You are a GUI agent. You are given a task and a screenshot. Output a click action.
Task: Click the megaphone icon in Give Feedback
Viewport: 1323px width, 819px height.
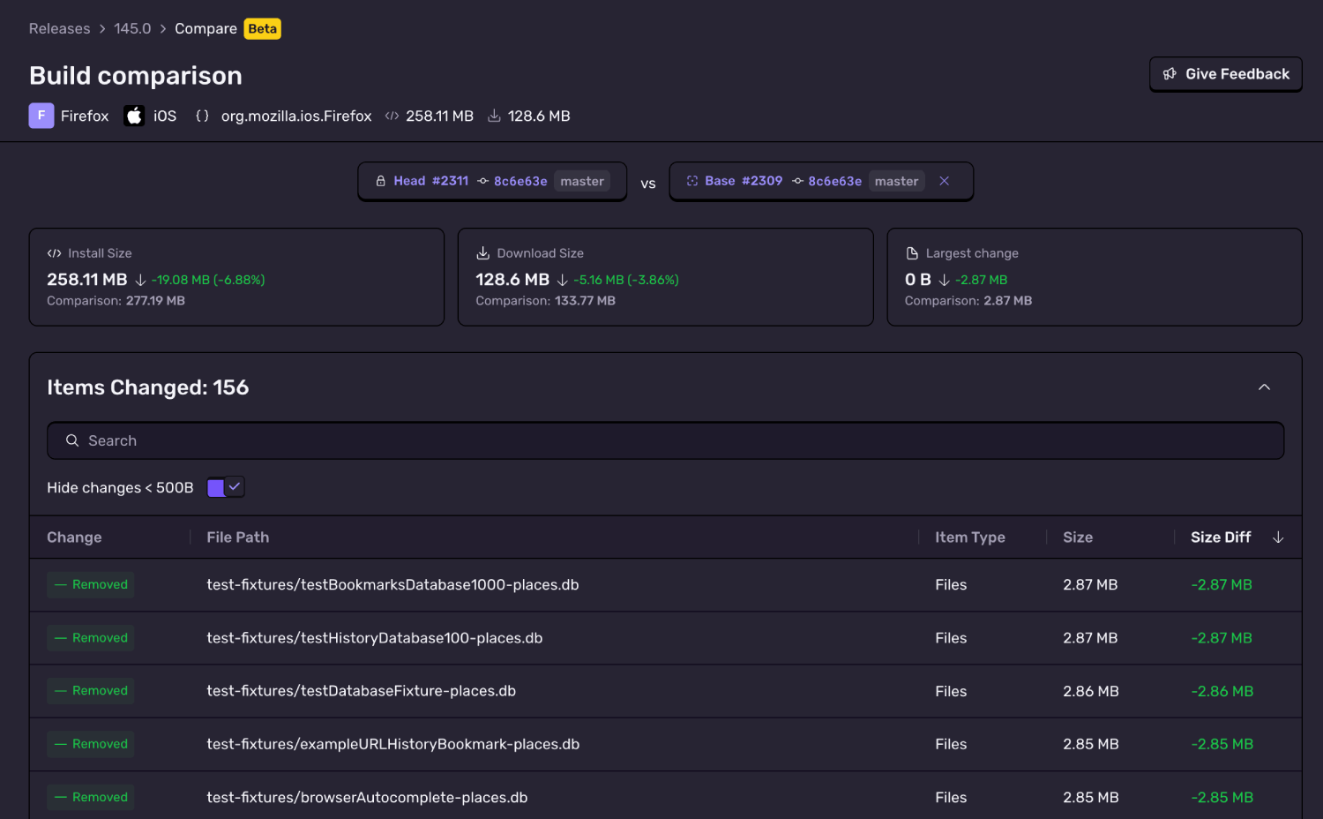tap(1170, 73)
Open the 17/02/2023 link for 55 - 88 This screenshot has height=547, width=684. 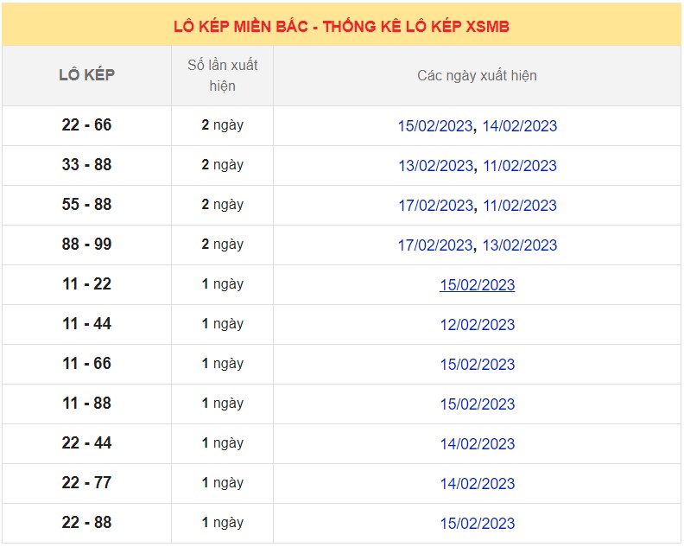(435, 206)
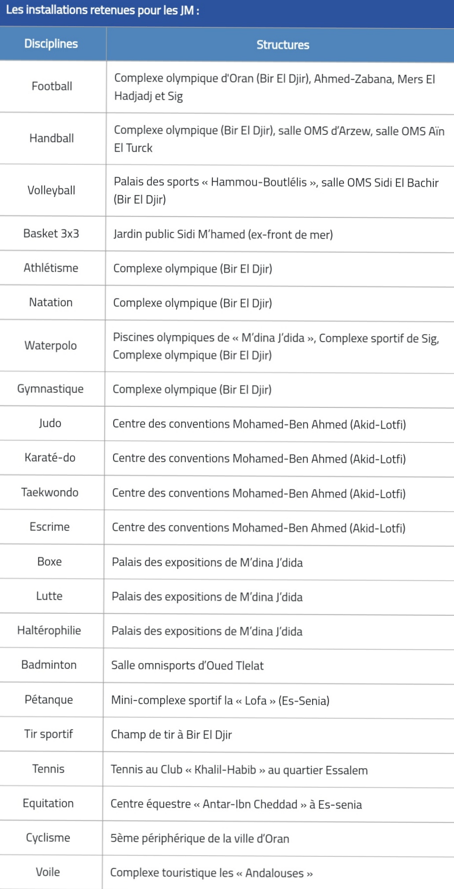454x889 pixels.
Task: Click the Basket 3x3 row label
Action: (51, 233)
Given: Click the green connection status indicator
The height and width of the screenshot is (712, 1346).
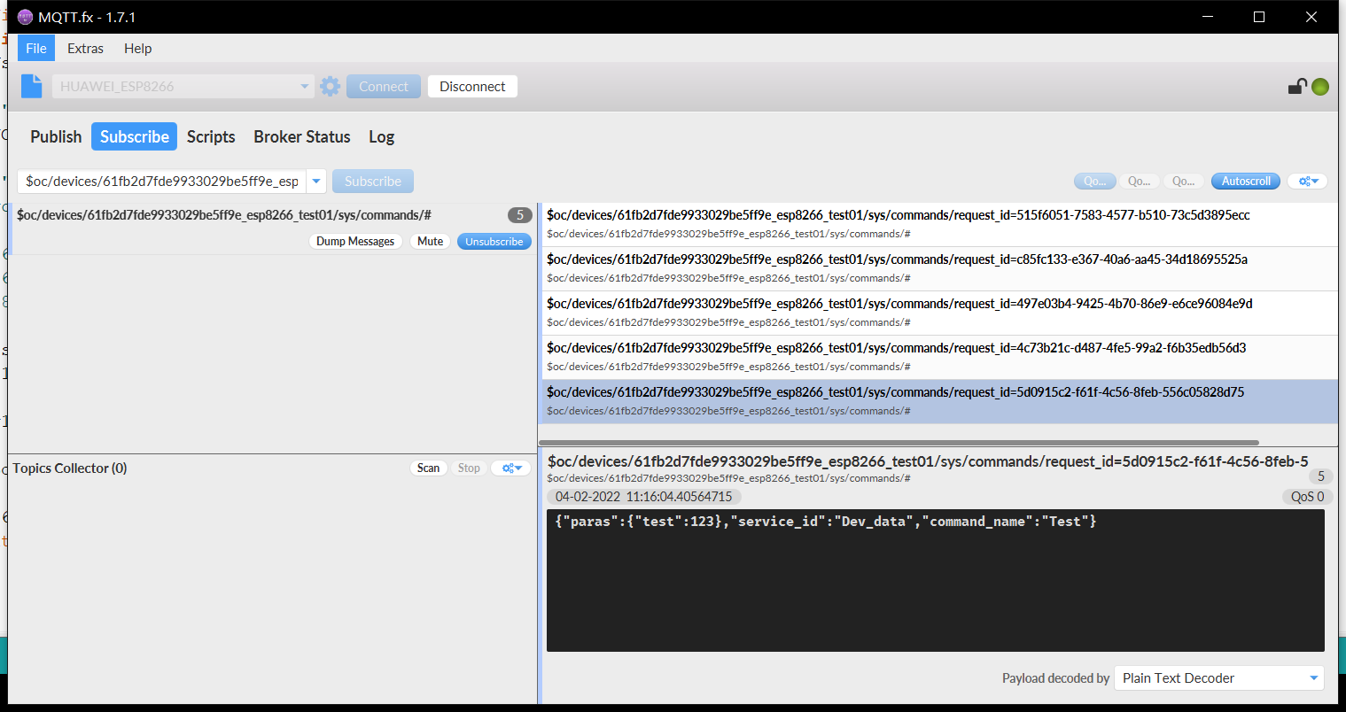Looking at the screenshot, I should pyautogui.click(x=1320, y=87).
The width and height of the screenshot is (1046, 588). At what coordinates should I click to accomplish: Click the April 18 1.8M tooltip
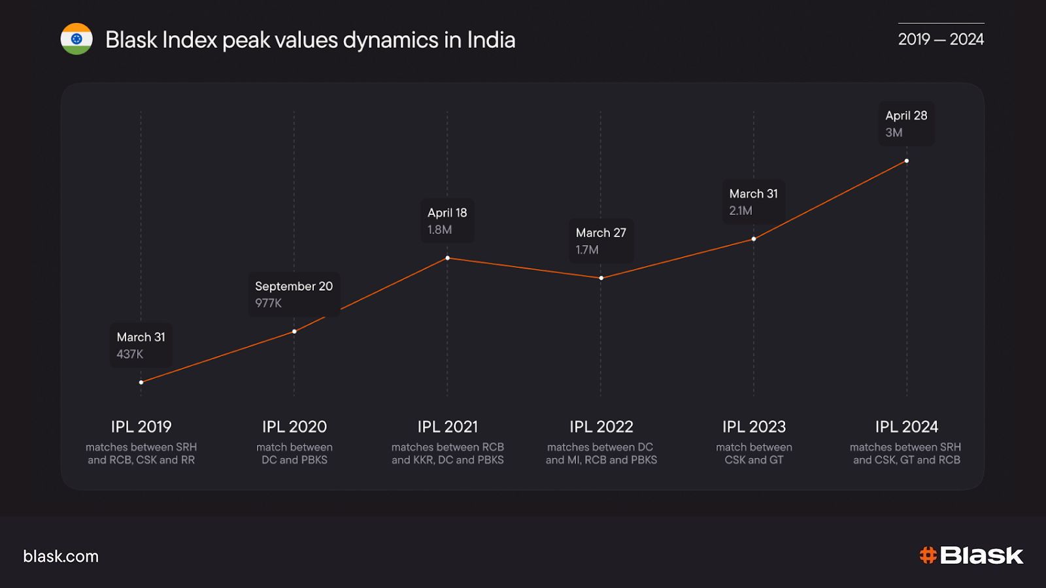click(x=447, y=221)
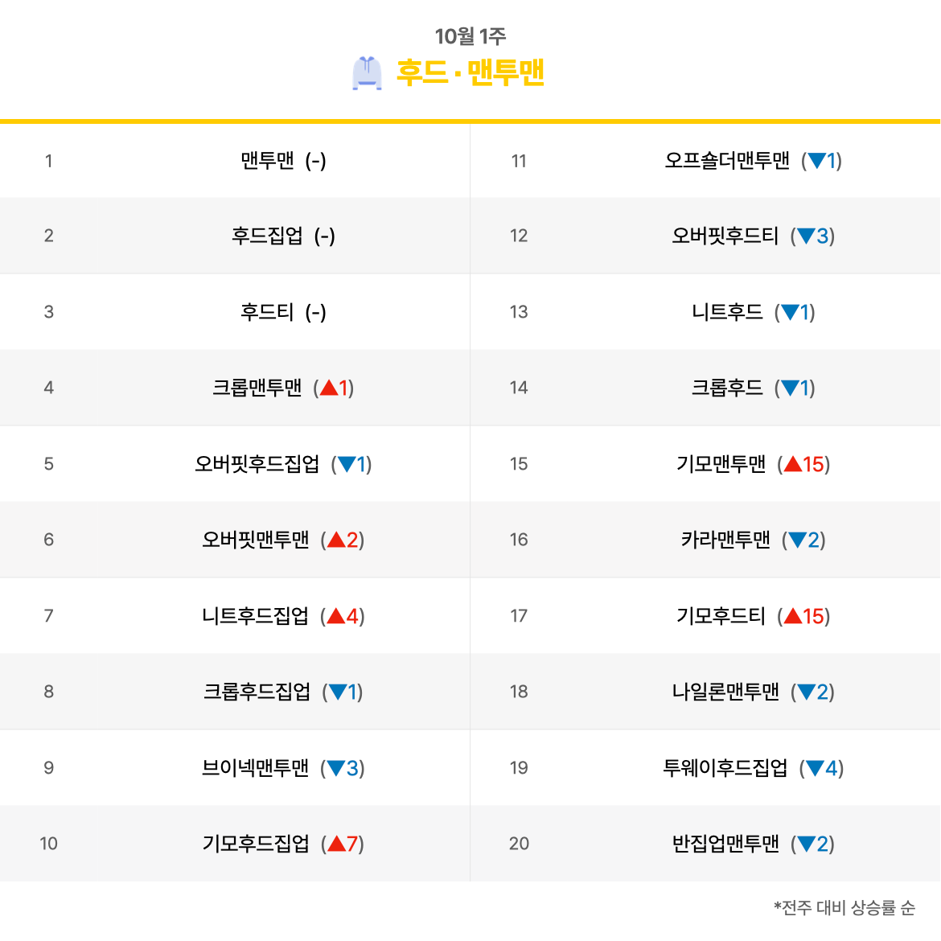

### Problem description
Pictures are to be left out, and each line from the one that contains "The width and" through the end of the listing is to be copied exactly.

### Solution to the problem
The width and height of the screenshot is (1046, 588). At what coordinates should I click to accomplish: Click the April 18 1.8M tooltip
click(x=447, y=221)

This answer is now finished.